- REQUIRED WORK
Restrict the output to the lines below starting at the one that contains "The width and height of the screenshot is (540, 459)." and ending at the one that contains "Given: Click the Key", and restate them word for word, both ends included.

- Dataset entries
↓
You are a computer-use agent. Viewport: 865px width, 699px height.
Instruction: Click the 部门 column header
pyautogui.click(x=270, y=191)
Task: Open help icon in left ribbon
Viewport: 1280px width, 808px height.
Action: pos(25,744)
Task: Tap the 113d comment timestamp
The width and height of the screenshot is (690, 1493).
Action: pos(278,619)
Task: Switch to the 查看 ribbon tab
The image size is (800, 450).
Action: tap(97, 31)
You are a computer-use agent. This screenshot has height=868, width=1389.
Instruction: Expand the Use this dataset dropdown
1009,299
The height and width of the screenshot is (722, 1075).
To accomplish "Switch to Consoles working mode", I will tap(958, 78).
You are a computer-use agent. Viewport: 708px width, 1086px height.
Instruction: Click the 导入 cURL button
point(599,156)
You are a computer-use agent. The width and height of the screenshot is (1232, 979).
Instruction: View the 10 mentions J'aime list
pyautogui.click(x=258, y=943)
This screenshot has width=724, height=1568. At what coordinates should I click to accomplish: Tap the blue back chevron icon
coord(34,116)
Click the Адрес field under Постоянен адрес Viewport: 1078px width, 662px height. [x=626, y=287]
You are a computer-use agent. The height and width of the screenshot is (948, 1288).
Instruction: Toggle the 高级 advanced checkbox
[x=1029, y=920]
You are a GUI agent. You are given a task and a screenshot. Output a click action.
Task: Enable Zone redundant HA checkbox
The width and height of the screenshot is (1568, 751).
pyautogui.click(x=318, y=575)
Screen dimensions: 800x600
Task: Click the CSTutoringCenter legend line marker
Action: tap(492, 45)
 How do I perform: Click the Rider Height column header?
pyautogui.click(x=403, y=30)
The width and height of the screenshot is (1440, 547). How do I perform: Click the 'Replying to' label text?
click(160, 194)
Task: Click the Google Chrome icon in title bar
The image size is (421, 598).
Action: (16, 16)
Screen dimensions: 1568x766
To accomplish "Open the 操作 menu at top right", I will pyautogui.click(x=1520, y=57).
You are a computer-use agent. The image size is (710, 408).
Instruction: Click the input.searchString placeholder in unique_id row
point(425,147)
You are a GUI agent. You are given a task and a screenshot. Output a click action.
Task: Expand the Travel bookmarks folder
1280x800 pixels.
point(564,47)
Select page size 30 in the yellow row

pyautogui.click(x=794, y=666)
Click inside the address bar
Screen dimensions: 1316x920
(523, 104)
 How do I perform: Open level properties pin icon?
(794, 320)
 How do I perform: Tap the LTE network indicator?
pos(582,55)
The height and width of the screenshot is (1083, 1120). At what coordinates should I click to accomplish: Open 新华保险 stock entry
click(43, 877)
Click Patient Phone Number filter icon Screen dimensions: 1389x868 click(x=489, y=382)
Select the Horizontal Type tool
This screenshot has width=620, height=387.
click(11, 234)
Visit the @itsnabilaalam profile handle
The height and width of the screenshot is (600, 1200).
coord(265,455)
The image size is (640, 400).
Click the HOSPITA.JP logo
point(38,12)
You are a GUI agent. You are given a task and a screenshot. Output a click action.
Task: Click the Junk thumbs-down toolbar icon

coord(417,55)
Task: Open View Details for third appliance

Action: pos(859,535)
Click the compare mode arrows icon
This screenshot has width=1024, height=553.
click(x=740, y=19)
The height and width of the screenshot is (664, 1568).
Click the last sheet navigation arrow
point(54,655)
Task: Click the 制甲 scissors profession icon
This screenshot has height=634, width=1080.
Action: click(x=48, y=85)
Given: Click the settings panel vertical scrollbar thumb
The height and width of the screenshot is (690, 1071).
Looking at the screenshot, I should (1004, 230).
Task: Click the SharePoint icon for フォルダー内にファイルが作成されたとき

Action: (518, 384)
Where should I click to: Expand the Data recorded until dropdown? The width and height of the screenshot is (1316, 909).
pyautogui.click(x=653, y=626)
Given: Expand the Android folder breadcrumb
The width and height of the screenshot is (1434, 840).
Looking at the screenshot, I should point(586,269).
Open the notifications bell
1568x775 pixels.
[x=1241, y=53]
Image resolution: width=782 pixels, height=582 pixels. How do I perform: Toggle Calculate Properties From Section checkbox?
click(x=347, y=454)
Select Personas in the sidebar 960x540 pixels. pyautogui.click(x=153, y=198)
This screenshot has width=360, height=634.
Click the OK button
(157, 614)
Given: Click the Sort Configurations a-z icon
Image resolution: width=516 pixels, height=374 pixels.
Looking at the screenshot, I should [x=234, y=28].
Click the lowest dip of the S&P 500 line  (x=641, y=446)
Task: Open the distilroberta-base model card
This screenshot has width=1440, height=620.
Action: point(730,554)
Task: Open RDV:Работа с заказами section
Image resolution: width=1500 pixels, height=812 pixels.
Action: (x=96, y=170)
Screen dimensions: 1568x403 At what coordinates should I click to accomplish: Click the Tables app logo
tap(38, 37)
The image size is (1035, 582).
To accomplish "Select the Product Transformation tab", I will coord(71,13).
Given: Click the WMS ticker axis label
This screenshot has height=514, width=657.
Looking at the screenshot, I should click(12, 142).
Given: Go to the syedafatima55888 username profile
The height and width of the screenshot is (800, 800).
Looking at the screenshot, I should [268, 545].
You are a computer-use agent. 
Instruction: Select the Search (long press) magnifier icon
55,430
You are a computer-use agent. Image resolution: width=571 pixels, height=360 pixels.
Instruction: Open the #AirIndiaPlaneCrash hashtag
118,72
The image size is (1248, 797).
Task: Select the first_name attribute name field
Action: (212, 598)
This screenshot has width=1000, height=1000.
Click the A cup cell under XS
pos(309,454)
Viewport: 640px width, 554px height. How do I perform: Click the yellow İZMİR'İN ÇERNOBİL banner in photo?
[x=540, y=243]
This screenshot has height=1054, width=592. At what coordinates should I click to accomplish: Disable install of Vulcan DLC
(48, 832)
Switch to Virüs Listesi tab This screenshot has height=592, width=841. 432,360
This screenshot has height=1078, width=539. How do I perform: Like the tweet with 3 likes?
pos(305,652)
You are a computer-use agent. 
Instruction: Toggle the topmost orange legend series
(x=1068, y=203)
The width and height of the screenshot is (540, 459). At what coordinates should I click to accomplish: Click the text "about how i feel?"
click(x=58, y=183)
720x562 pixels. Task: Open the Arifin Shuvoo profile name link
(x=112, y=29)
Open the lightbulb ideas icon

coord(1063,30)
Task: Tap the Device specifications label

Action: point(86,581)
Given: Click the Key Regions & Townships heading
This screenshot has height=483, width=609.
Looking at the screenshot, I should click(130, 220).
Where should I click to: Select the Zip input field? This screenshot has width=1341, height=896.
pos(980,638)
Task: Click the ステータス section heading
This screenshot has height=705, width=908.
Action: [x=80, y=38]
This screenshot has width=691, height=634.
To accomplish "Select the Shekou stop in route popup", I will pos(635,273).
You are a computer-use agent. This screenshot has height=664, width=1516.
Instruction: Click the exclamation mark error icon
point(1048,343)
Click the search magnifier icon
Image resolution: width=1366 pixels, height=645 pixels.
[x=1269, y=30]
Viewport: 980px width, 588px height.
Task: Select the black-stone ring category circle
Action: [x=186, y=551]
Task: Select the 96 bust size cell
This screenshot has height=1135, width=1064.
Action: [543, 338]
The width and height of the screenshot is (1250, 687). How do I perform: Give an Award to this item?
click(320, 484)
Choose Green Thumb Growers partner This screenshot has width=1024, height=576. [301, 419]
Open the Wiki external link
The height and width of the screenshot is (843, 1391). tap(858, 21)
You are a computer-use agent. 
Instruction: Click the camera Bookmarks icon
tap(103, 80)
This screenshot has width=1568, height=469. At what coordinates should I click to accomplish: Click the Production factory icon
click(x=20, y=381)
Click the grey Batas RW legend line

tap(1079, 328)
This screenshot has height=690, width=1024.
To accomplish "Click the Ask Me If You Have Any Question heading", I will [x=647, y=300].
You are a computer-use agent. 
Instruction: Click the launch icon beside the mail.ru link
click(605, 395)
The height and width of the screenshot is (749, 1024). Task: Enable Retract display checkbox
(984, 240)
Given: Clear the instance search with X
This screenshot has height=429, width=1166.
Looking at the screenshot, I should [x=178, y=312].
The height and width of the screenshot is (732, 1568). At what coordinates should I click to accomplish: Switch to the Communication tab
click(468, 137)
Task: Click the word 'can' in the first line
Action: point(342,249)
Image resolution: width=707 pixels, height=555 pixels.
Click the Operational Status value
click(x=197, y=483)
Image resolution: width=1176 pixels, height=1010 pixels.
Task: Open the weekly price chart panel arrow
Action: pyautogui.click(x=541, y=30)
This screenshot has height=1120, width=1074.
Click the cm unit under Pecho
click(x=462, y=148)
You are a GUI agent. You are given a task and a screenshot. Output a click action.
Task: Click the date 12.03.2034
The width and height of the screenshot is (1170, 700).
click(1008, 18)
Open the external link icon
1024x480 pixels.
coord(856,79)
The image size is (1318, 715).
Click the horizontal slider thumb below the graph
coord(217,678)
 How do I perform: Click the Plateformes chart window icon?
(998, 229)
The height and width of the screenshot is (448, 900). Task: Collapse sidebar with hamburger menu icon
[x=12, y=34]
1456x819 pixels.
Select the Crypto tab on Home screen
↑
- OUTPUT
The width and height of the screenshot is (540, 459). At what coordinates should I click to accomplish: Click the text "about how i feel?"
click(x=58, y=183)
720x562 pixels. Task: Open the Arifin Shuvoo profile name link
(x=112, y=29)
Open the lightbulb ideas icon

coord(1063,30)
Task: Tap the Device specifications label

Action: point(86,581)
Given: Click the Key Regions & Townships heading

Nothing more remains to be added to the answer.